How can anyone keep up with it all? In Shawn Achor’s, bestselling book Before Happiness, we can benefit from some very helpful tips he gives on how to separate the noise from the valuable. Before sharing them, I would like to first highlight something he doesn’t mention which I feel is really important. That is to create a special place dedicated to helping you to do your best thinking! I have several “thinking places” because my topics vary and require a different kind atmosphere. When it comes to thinking and planning around life and family, there isn’t a better place than my old brown leather sofa at home. I love its big “end arm” that allows me to curl up with a warm blanket and my favorite tea with honey and just a pinch of sugar. It is also here where I pray. Not only is it important to have a special place to think, but the time dedicated to do the thinking. For me, family and prayer thinking time usually happens very early in the morning (swap the tea for coffee) or very late at night. And for work – it’s the treadmill. I am big Paul Simon fan and I love to think while listening to tunes like Me and Julio Down By the School Yard or She’s Got Diamonds in the Soles of Her Shoes. The music is fun, cheery with a great beat – and I always finish with some new ideas or possible solutions to whatever I am working on. Yes, identifying a special place to think about things is really important. But to be successful – you will have to block out the noise. For family and prayerful thinking, the television is off and all is pretty quiet. Treadmill thinking is the exact opposite – music is loud with lots of people movement at the gym. But in either place, my mind is focused only on those things – I cancel any “noise” that could distract me.

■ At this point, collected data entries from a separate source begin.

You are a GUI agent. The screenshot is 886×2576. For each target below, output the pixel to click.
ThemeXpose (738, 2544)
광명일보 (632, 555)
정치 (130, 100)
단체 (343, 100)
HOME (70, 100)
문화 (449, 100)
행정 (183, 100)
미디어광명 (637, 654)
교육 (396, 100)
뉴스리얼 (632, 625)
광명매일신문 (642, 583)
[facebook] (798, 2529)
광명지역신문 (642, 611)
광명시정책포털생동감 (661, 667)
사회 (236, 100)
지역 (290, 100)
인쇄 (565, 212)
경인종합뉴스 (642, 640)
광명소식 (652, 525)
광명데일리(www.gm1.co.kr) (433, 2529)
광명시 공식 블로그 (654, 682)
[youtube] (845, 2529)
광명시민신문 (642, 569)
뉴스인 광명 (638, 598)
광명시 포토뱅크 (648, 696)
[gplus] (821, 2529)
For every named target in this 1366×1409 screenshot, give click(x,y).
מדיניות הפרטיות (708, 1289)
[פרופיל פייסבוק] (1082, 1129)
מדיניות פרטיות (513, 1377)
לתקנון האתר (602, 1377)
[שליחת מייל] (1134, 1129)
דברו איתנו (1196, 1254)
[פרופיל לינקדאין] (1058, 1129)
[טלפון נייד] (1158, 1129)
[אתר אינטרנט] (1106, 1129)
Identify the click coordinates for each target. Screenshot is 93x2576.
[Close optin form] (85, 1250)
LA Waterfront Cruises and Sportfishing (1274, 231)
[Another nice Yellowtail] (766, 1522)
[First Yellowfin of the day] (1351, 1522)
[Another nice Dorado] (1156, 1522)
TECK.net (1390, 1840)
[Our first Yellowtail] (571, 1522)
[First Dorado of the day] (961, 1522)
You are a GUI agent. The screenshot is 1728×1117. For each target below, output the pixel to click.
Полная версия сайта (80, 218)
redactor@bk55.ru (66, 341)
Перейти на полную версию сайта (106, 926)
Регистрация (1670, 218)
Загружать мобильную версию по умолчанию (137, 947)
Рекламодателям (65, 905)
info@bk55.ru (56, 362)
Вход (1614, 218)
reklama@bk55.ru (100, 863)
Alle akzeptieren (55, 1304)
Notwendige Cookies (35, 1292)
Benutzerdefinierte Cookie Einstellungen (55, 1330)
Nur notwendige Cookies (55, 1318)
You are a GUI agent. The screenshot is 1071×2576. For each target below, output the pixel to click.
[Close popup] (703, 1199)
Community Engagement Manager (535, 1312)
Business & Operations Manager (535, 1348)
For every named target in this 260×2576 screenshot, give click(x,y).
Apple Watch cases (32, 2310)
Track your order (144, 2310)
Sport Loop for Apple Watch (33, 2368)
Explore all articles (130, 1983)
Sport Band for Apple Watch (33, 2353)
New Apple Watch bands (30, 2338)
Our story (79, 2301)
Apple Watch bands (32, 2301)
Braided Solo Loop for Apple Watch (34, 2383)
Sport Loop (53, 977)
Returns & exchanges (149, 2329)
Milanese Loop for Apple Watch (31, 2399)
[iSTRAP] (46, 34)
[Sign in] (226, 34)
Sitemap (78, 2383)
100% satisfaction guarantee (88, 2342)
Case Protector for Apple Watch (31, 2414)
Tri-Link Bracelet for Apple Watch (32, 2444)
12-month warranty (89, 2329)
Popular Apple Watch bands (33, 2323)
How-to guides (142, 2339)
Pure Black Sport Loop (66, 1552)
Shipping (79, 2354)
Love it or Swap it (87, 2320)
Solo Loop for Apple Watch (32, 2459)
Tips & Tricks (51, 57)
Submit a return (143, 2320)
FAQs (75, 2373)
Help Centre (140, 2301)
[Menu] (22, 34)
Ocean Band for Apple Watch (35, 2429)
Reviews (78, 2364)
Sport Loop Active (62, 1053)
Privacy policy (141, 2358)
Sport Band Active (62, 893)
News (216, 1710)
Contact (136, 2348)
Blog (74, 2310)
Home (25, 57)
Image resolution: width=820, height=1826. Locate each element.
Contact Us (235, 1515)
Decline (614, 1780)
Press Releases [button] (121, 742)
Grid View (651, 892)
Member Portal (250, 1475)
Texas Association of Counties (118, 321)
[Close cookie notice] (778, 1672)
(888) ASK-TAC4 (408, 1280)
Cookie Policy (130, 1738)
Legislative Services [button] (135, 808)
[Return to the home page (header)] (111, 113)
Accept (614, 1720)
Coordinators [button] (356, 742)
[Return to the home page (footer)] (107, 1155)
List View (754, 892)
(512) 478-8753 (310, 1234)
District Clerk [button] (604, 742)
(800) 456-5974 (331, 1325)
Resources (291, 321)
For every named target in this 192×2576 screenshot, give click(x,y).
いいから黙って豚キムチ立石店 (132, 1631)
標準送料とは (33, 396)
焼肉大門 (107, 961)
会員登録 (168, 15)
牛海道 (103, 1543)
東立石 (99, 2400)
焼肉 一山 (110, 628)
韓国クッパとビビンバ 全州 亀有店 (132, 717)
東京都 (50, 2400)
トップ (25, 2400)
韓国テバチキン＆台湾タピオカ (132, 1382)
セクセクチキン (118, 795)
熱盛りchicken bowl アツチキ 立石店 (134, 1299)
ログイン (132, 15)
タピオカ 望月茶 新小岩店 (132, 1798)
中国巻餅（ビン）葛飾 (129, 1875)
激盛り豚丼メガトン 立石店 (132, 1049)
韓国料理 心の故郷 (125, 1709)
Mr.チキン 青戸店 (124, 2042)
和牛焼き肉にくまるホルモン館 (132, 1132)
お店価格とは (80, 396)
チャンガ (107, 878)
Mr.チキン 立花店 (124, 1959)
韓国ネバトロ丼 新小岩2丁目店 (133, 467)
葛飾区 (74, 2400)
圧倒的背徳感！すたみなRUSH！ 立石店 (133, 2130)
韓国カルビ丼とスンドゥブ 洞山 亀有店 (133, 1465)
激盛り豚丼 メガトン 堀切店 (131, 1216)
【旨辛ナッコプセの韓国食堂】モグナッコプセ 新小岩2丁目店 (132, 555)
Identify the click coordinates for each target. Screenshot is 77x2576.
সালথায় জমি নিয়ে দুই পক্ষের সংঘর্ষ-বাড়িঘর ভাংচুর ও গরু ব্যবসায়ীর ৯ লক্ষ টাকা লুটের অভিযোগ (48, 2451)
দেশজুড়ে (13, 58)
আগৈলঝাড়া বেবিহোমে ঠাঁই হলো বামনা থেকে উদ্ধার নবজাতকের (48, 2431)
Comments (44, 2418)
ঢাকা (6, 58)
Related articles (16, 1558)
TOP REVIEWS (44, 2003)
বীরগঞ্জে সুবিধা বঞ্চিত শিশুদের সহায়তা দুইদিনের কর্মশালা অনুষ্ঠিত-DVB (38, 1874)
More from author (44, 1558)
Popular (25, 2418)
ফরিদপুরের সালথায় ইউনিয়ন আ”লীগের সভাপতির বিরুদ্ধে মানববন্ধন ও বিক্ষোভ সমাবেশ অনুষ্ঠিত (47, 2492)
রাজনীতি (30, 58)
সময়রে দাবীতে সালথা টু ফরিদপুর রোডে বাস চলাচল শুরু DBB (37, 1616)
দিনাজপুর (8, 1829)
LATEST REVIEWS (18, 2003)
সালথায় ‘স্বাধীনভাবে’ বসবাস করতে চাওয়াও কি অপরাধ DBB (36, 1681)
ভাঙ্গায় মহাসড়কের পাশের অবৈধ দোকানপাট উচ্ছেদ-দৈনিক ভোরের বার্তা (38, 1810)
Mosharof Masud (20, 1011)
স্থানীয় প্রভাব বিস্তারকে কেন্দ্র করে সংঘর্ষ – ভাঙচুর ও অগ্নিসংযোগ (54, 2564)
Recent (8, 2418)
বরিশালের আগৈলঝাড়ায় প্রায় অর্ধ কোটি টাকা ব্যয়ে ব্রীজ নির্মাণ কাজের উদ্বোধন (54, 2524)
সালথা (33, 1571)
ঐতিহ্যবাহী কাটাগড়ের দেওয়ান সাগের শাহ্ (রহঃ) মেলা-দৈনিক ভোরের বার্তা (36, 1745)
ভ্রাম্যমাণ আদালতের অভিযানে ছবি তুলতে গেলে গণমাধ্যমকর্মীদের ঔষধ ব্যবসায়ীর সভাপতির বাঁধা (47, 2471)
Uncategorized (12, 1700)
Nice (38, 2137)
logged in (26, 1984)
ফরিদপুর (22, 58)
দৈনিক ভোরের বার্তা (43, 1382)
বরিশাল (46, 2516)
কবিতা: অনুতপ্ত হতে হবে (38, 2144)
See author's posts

Now for Shawn’s tips on how to “cancel” the noise so that you are better equipped at taking in information that is going to provide some value:
Don’t Take in the Unusable: Only take in information that will REALLY alter some aspect of your behavior. Sadly, most of the information that floods your brain on a daily or even an hourly basis fits into the “unusable” category. For example, don’t dwell on news stories about events that you cannot do anything about through a continuous change in your behavior (something that would alter what you do regularly).
Avoid the Untimely: Don’t take in information that you aren’t going to use imminently. If you intend to hold stocks for the long run, why check the stock market each day?
Hypothetical: It is based on what someone believes “could be” instead of “what is.” Economic and weather forecasts head the list. “What if you could have back all the minutes of your life you’ve spent listening to predictions – 90 per cent of which have been wrong?” he asks in the book.
Anything Distracting: It takes you away from your goals. Things that distract me include dumb emails; meeting invitations that are not directly tied to my own work priorities and goals, too much “water cooler” chatter, annoying commuters (yes I will definitely get up and move if I am sitting next to Ms. Sniffles).
Shawn’s book is chock full of recommendations and tips on how to ensure happiness. The Happiness Advantage is also a great read. It is not that he wants us to shut the world out, but to focus on the things that are really meaningful,” And to bookend that, TRUTHSTOINSPIRE recommends that you create a special place just to think about whatever is really important after you’ve blocked out all the noise. Thinking about prayer, family, home, or work matters are really worth creating that special place for you to do your best thinking.